There are many alternative approaches to retrieve encoded media content. But since I assume you will be using smooth streaming video basically for Web Media players or windows 8 video app, We will directly get streaming URL from Origin locator.


static void GetStreamingOriginLocator(IAsset assetToStream)
{

   // Get a reference to the asset you want to stream.
   var theManifest = from f in assetToStream.AssetFiles
   where f.Name.EndsWith(".ism")
   select f;

   IAssetFile manifestFile = theManifest.First();

   IAccessPolicy policy = null;

   // Create a 30-day readonly access policy.
   policy = mediaContext.AccessPolicies.Create("Streaming policy",
   TimeSpan.FromDays(30),
   AccessPermissions.Read);

   // Create a locator to the streaming content on an origin.
   ILocator originLocator = null;

   originLocator = mediaContext.Locators.CreateLocator(LocatorType.OnDemandOrigin, assetToStream,
   policy, DateTime.UtcNow.AddMinutes(-5));

   // Display some useful values based on the locator.
   // Display the base path to the streaming asset on the origin server.
   Console.WriteLine("Streaming asset base path on origin: ");
   Console.WriteLine(originLocator.Path);

   // Create a full URL to the manifest file. Use this for playback
   // in streaming media clients.
   string urlForClientStreaming = originLocator.Path + manifestFile.Name + "/manifest";

   Console.WriteLine("URL to manifest for client streaming: ");
   Console.WriteLine(urlForClientStreaming);

   // Display the ID of the origin locator, the access policy, and the asset.
   Console.WriteLine("Origin locator Id: " + originLocator.Id);
   Console.WriteLine("Access policy Id: " + policy.Id);
   Console.WriteLine("Streaming asset Id: " + assetToStream.Id);

}

Basically, in this function we get a reference from manifest file in asset (file with an extension “.ism”). Then we define access policy (Learn more about Access Policy HERE). Access Policy determines time duration for accessing asset and given permissions.

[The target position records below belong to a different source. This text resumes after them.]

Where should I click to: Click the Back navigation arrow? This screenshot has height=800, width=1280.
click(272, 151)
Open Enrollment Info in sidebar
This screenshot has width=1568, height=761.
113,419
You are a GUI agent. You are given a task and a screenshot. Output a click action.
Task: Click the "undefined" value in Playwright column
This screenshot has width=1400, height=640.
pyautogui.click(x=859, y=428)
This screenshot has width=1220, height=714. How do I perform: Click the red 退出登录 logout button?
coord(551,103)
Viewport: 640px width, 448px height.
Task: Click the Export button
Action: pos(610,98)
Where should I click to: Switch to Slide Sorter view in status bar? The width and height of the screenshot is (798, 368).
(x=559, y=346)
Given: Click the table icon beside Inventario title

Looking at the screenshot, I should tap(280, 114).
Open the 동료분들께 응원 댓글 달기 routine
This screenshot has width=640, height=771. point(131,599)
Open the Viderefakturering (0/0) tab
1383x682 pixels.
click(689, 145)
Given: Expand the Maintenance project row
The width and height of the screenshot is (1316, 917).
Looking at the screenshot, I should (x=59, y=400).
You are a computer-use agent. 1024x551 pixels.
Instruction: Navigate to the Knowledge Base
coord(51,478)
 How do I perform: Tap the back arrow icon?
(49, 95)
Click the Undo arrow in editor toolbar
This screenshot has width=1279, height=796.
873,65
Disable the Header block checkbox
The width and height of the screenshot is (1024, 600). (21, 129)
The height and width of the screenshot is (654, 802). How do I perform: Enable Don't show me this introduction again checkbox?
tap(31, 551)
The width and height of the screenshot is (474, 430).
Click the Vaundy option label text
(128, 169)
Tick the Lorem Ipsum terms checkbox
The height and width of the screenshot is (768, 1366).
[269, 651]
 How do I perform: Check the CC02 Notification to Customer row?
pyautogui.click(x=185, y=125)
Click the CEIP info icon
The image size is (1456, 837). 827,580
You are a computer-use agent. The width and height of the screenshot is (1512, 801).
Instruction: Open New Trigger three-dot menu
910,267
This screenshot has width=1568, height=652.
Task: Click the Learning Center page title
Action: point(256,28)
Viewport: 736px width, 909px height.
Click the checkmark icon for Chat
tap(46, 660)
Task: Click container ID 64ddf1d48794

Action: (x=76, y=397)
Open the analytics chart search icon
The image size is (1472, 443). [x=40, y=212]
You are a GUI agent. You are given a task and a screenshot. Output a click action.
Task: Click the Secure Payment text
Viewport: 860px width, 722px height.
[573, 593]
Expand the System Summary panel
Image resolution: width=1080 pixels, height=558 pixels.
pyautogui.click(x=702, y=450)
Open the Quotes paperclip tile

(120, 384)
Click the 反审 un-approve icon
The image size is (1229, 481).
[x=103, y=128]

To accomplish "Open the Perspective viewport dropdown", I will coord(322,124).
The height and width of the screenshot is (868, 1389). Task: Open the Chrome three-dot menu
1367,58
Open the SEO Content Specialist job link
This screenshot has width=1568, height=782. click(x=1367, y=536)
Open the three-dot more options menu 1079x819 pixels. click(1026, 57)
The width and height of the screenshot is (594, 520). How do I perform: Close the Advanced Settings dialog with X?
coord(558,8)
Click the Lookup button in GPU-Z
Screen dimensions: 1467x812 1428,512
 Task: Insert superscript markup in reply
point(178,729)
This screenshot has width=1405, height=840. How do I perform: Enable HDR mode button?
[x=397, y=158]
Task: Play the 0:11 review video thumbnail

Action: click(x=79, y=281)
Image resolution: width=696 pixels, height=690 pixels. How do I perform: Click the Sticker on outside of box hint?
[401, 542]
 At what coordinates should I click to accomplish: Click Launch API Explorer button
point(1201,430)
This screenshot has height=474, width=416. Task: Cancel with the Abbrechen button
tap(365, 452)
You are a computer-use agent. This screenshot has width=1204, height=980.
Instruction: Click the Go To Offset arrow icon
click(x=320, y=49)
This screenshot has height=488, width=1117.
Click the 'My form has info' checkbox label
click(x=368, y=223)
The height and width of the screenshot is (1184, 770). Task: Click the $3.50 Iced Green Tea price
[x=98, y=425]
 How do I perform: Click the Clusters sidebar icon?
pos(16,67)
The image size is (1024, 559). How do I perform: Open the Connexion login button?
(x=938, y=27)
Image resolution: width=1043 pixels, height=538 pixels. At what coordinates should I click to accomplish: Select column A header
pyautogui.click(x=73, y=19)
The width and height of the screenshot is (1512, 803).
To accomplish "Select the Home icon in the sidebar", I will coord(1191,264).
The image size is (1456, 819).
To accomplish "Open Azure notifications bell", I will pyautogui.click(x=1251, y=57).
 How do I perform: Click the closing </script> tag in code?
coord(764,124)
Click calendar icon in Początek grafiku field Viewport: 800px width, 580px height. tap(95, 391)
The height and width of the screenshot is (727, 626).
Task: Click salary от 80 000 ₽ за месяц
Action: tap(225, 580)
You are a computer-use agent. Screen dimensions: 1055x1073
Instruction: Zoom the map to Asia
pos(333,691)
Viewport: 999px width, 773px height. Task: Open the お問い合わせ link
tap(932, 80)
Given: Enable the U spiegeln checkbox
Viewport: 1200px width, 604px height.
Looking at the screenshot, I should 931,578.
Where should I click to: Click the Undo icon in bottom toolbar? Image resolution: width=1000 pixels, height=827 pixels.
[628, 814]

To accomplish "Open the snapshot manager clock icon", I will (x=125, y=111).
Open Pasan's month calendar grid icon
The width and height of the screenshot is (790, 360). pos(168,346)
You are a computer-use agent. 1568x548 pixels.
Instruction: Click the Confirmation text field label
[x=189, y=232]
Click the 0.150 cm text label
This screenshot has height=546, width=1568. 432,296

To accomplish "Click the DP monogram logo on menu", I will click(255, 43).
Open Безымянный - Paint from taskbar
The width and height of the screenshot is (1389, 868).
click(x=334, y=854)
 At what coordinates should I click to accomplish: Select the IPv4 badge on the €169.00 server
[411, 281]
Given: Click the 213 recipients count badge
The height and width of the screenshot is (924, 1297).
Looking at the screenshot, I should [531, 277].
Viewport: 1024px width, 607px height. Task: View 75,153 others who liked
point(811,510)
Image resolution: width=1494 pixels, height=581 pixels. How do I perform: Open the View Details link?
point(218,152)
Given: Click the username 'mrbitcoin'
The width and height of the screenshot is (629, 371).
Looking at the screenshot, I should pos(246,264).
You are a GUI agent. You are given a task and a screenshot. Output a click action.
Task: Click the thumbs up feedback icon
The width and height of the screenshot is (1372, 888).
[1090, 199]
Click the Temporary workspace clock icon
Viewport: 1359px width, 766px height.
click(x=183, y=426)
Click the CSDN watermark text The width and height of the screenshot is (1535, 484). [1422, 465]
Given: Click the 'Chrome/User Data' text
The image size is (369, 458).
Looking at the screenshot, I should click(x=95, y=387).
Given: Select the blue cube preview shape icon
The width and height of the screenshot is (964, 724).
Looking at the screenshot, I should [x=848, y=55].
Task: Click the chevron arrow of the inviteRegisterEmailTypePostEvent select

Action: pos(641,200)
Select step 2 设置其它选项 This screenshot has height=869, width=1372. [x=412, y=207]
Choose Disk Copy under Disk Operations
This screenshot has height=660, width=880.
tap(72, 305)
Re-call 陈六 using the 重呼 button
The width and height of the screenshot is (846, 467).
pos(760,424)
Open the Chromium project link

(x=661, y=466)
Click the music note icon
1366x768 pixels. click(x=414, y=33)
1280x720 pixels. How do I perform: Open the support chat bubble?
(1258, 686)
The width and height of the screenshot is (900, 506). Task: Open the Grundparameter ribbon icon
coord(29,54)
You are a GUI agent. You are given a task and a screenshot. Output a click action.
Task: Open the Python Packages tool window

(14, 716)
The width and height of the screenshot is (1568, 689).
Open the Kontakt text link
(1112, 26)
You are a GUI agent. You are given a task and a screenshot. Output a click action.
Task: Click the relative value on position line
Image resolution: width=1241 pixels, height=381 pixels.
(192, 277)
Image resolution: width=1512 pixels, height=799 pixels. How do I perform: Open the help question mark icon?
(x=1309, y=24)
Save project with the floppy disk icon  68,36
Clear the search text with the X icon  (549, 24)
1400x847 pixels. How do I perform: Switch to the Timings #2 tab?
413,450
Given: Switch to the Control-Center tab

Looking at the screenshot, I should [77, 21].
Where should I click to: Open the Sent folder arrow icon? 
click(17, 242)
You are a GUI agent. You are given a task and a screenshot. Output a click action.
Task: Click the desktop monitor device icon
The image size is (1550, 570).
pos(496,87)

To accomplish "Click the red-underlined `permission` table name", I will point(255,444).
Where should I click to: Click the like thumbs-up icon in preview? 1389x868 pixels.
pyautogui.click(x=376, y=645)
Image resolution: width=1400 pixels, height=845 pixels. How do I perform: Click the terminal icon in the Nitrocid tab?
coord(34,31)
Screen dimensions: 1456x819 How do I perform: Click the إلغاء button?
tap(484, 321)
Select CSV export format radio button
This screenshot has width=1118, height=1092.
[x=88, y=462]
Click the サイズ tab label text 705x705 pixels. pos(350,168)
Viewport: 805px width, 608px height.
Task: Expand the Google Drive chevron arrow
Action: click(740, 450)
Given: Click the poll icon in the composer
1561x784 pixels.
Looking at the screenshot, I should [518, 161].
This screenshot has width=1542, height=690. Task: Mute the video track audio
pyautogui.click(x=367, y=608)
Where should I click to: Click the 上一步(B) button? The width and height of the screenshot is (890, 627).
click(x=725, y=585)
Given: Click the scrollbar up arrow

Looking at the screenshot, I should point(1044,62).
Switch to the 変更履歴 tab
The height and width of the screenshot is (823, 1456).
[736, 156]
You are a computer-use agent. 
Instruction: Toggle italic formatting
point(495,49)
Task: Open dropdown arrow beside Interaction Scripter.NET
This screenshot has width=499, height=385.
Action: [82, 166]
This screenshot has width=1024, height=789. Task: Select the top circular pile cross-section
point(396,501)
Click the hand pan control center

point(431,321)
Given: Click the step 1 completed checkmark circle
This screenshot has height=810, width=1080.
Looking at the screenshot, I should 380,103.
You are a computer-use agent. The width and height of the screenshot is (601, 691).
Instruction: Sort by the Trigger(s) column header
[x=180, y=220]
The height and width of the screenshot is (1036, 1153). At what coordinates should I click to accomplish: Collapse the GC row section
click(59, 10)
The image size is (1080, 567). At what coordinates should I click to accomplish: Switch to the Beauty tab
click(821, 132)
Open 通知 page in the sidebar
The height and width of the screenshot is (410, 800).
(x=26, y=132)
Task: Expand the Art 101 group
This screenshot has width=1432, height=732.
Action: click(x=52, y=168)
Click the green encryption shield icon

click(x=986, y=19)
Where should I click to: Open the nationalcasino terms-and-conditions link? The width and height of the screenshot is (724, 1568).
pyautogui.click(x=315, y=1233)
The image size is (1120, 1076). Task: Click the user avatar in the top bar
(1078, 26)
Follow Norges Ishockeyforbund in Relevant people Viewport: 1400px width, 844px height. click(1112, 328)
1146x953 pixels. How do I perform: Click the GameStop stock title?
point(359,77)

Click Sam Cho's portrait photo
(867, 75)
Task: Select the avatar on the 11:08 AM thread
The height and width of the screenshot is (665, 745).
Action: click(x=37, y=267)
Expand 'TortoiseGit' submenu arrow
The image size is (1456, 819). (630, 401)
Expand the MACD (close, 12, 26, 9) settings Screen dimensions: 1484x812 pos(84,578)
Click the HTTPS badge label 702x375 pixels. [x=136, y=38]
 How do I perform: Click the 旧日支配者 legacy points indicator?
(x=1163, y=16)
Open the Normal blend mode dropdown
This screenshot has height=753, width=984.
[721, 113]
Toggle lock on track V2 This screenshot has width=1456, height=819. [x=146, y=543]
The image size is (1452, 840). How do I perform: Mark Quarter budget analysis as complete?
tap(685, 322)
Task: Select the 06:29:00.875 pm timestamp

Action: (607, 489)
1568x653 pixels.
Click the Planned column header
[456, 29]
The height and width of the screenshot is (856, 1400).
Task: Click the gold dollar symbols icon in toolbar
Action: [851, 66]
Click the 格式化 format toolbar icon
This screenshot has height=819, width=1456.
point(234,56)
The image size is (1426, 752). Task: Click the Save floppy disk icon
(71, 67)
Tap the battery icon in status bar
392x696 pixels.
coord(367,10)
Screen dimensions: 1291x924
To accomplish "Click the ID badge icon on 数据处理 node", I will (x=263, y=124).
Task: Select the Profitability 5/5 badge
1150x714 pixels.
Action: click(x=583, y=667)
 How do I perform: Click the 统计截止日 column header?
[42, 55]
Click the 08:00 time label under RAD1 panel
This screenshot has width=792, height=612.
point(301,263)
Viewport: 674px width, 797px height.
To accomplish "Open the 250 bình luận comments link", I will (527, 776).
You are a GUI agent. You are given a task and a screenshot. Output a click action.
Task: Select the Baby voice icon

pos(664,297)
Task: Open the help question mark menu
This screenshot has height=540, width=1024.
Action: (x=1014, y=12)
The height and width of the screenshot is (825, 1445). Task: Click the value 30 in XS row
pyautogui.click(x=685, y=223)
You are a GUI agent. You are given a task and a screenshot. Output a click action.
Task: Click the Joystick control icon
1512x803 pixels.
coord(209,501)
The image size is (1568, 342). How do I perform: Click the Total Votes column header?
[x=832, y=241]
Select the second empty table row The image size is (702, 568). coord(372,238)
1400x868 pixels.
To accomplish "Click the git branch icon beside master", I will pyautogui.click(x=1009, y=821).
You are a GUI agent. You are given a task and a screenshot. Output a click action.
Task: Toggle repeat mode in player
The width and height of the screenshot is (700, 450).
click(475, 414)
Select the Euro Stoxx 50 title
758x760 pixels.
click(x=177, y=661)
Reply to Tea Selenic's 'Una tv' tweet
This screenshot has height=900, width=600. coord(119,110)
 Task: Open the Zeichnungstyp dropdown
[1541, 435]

Then we create a new Origin Locator with the help of CreateLocator method. We pass the method an existing asset with streaming media files, an access policy, and a start time.

Finally we build manifest URL.

Just call this function after  CheckJobProgress(job.Id); with outputAsset as a parameter.


// Get a reference to the output asset from the job.
IAsset outputAsset = job.OutputMediaAssets[0];

GetStreamingOriginLocator(outputAsset);

}

Write the Stream ready URL to file

Finally, we would like to write down the streaming URL to a file. To perform a file write operation, prepare a output file path and store it in some variable, say outFilePath.


var fileName = Path.GetFileName(inputPath);
 string outFilePath = Path.GetFullPath(outputPath + @"\" + fileName + "StreamingUrl.txt");
 WriteToFile(outFilePath, urlForClientStreaming);

WriteToFile is a function that takes parameters output file path and stream ready URL.


static void WriteToFile(string outFilePath, string fileContent)
 {
StreamWriter sr = File.CreateText(outFilePath);
sr.Write(fileContent);
sr.Close();
 }

Summary

Run the code with sample mp4 file as an input. You’ll get a text file with streaming URL. You can use the URL in HTML5 Video (with Player Framework), Silverlight. You are good to go

As you know this is just a part of Azure Media Services. You can do a lot with Media Services. Well, this is just a start. Smooth streaming and HTML5 will hopefully make flash and Silverlight obsolete for the good of Internet.